Chapel of Panagia tou Kampou (of the fields)
Services: Feast days of the Mother of God and on Tuesday of diakainisimos (Bright Week)
The chapel of Panagia tou Kampou is an early variation of a hexastyle church belonging to the type of the compressed cross-in-square with a dome, dating to the beginning of the 11th century, and is the evolution of an older monument with three earlier phases. It has a total length of 13.20 m, of which 4.20 m is the length of the narthex added in the 15th-16th century. At the same period was added the atrium to the west and an olive press on its north-west side, both related to the Order of saint John, which owned a tower in the same area. The painted decoration of the church date to the last phases of the church, i.e. in the 12th and 16th centuries.
The initial phase of the church dates back to the end of the 6th-beginning of the 7th century and is a three-aisled transitional basilica with annexes, the length of which exceeds 17.90 m, and a width of 13 m with inscribed lateral conchs. A burial site, related to the church, was found further south, while a small four-sided baptistery with a circular pool was found to the east.
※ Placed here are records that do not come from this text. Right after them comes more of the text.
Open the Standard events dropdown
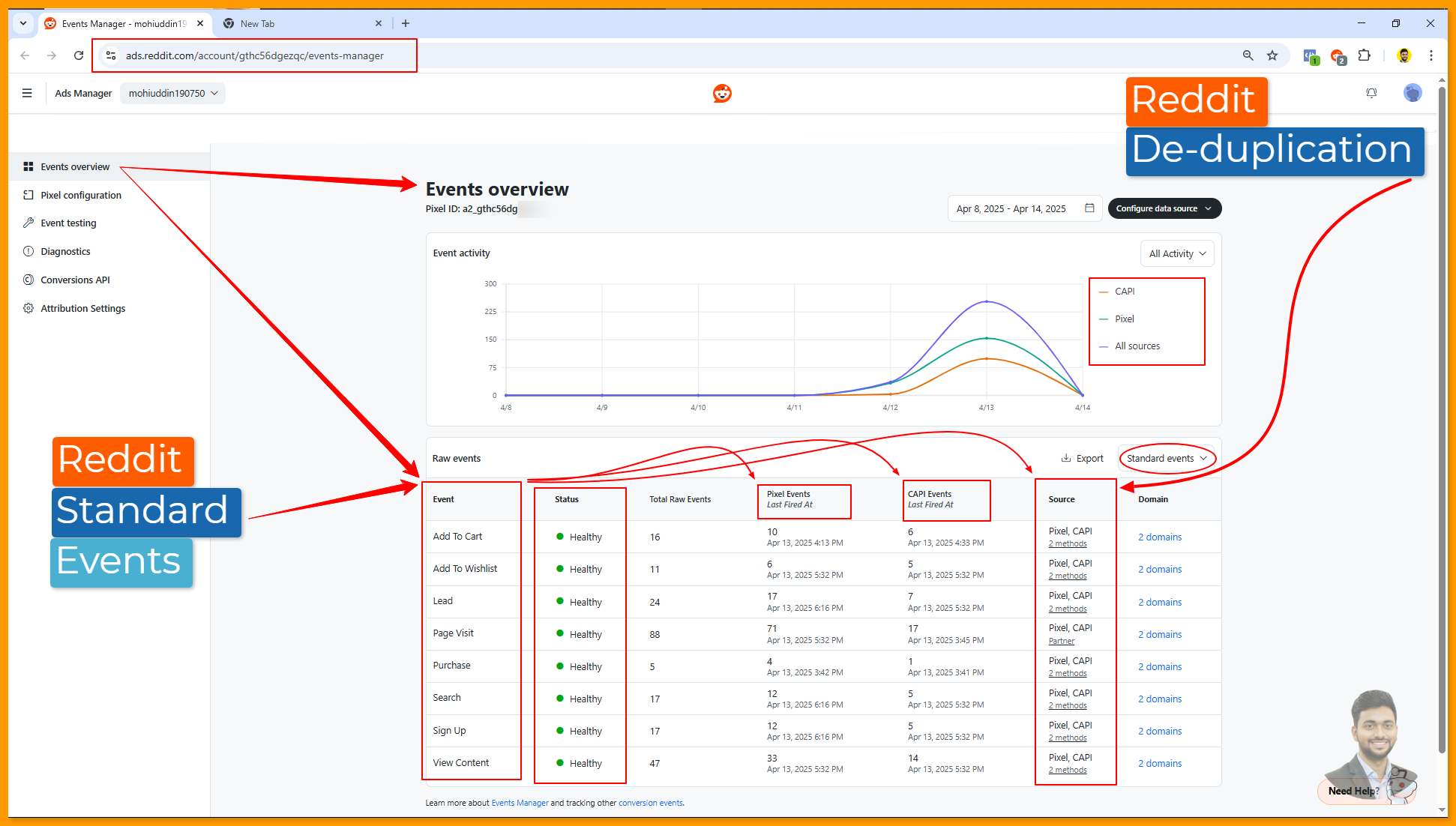Image resolution: width=1456 pixels, height=826 pixels. point(1167,459)
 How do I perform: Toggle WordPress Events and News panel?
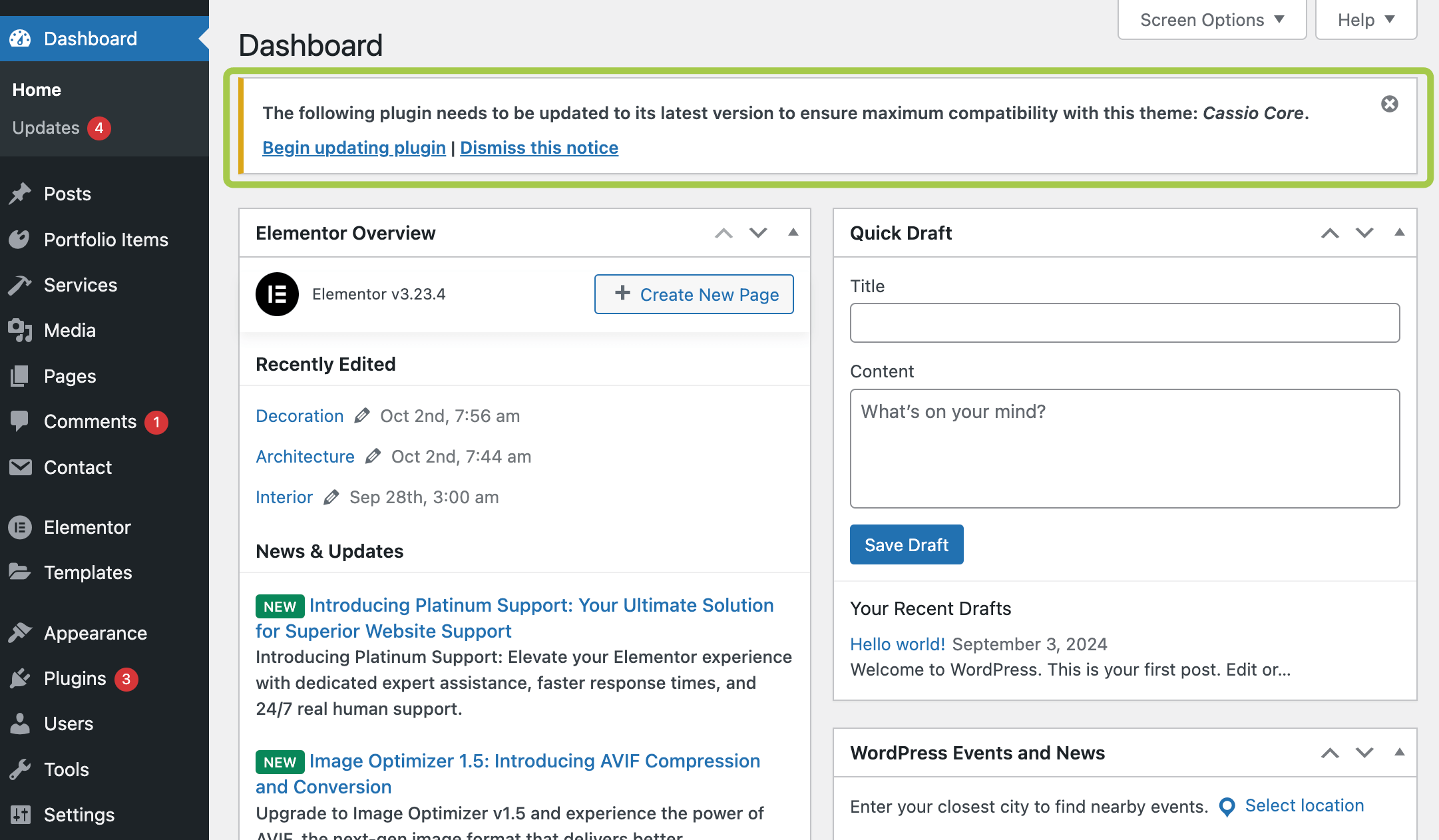(x=1399, y=752)
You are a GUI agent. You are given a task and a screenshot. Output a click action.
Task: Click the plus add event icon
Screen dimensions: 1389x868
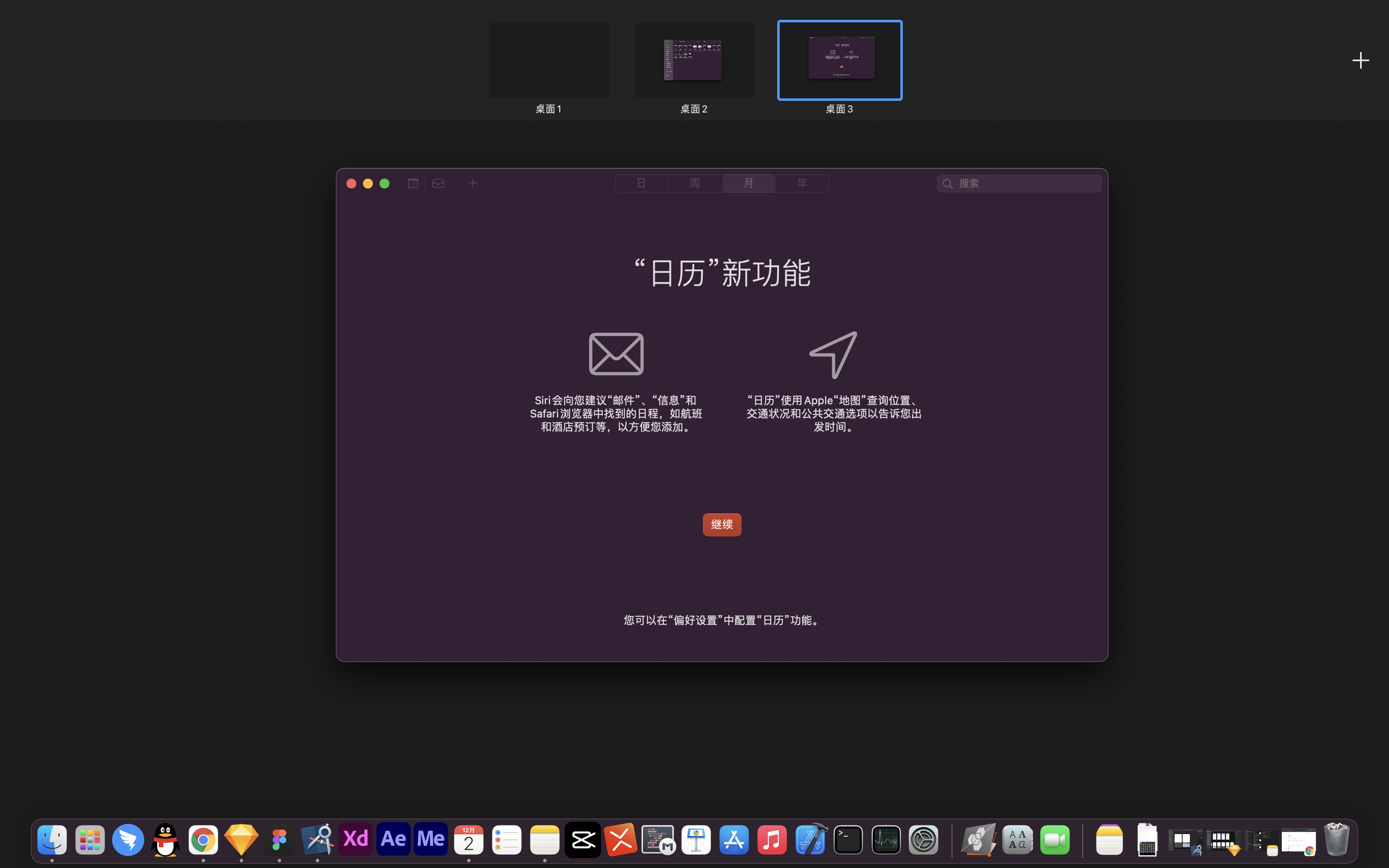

During the period of the Arab invasions, the chapel was downsized to the width of the central nave utilizing, with a small alteration, the existing conch, which was reconstructed shortly before it was abandoned. For the walls of the diavatika (vaulted passages in Greek) large slabs were used. The chapel is a listed monument (Table B). Services are taking place at the chapel on the feast days of the Mother of God and on Tuesday of diakainisimos (Bright Week in Greek).